● EXERCISE DATA:
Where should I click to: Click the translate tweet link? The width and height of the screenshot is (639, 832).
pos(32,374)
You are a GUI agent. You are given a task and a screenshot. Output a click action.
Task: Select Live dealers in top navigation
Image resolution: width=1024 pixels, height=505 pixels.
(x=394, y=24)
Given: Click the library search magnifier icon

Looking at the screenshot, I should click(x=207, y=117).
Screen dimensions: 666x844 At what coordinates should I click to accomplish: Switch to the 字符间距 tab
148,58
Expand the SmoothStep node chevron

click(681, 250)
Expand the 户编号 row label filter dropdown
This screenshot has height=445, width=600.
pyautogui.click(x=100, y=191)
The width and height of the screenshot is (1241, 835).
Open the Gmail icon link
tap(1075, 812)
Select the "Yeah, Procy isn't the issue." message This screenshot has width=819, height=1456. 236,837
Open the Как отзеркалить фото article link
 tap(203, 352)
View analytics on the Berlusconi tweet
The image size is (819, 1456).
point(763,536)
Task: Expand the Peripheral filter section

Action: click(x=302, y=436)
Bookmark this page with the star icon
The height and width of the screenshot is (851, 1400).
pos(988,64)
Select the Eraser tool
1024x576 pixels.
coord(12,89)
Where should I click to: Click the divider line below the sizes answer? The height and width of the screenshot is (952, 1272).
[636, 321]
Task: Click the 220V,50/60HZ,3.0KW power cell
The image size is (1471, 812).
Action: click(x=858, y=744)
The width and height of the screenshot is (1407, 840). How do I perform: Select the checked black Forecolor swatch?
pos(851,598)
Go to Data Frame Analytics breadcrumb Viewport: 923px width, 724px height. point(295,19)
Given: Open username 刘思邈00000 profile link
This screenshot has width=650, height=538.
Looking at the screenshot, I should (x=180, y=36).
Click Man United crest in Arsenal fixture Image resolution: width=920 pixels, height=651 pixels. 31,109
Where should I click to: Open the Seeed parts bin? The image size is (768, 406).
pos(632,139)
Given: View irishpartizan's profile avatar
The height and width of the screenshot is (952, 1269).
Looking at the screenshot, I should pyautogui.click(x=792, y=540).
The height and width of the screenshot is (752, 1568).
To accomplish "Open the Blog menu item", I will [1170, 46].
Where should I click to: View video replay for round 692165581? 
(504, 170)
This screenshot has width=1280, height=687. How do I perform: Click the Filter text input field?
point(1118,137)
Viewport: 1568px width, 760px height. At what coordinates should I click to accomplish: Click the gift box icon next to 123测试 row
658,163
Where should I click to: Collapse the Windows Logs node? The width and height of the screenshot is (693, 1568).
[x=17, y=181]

● REQUIRED TASK:
Reproduce every line of the listing with "Where should I click to" swapped for "Where do I click to", leaving everything else unchanged.

● RESPONSE BELOW:
Where do I click to: Click the translate tweet link? The width and height of the screenshot is (639, 832).
pos(32,374)
You are a GUI agent. You are given a task and a screenshot. Output a click action.
Task: Select Live dealers in top navigation
Image resolution: width=1024 pixels, height=505 pixels.
(x=394, y=24)
Given: Click the library search magnifier icon

Looking at the screenshot, I should click(x=207, y=117).
Screen dimensions: 666x844 At what coordinates should I click to accomplish: Switch to the 字符间距 tab
148,58
Expand the SmoothStep node chevron

click(681, 250)
Expand the 户编号 row label filter dropdown
This screenshot has height=445, width=600.
pyautogui.click(x=100, y=191)
The width and height of the screenshot is (1241, 835).
Open the Gmail icon link
tap(1075, 812)
Select the "Yeah, Procy isn't the issue." message This screenshot has width=819, height=1456. 236,837
Open the Как отзеркалить фото article link
 tap(203, 352)
View analytics on the Berlusconi tweet
The image size is (819, 1456).
point(763,536)
Task: Expand the Peripheral filter section

Action: click(x=302, y=436)
Bookmark this page with the star icon
The height and width of the screenshot is (851, 1400).
pos(988,64)
Select the Eraser tool
1024x576 pixels.
coord(12,89)
Where do I click to: Click the divider line below the sizes answer? The height and width of the screenshot is (952, 1272).
[636, 321]
Task: Click the 220V,50/60HZ,3.0KW power cell
The image size is (1471, 812).
Action: click(x=858, y=744)
The width and height of the screenshot is (1407, 840). How do I perform: Select the checked black Forecolor swatch?
pos(851,598)
Go to Data Frame Analytics breadcrumb Viewport: 923px width, 724px height. point(295,19)
Given: Open username 刘思邈00000 profile link
This screenshot has width=650, height=538.
Looking at the screenshot, I should (x=180, y=36).
Click Man United crest in Arsenal fixture Image resolution: width=920 pixels, height=651 pixels. 31,109
Where do I click to: Open the Seeed parts bin? The image size is (768, 406).
pos(632,139)
Given: View irishpartizan's profile avatar
The height and width of the screenshot is (952, 1269).
Looking at the screenshot, I should pyautogui.click(x=792, y=540).
The height and width of the screenshot is (752, 1568).
To accomplish "Open the Blog menu item", I will [1170, 46].
Where do I click to: View video replay for round 692165581? 
(504, 170)
This screenshot has width=1280, height=687. How do I perform: Click the Filter text input field?
point(1118,137)
Viewport: 1568px width, 760px height. At what coordinates should I click to accomplish: Click the gift box icon next to 123测试 row
658,163
Where do I click to: Collapse the Windows Logs node? The width and height of the screenshot is (693, 1568).
[x=17, y=181]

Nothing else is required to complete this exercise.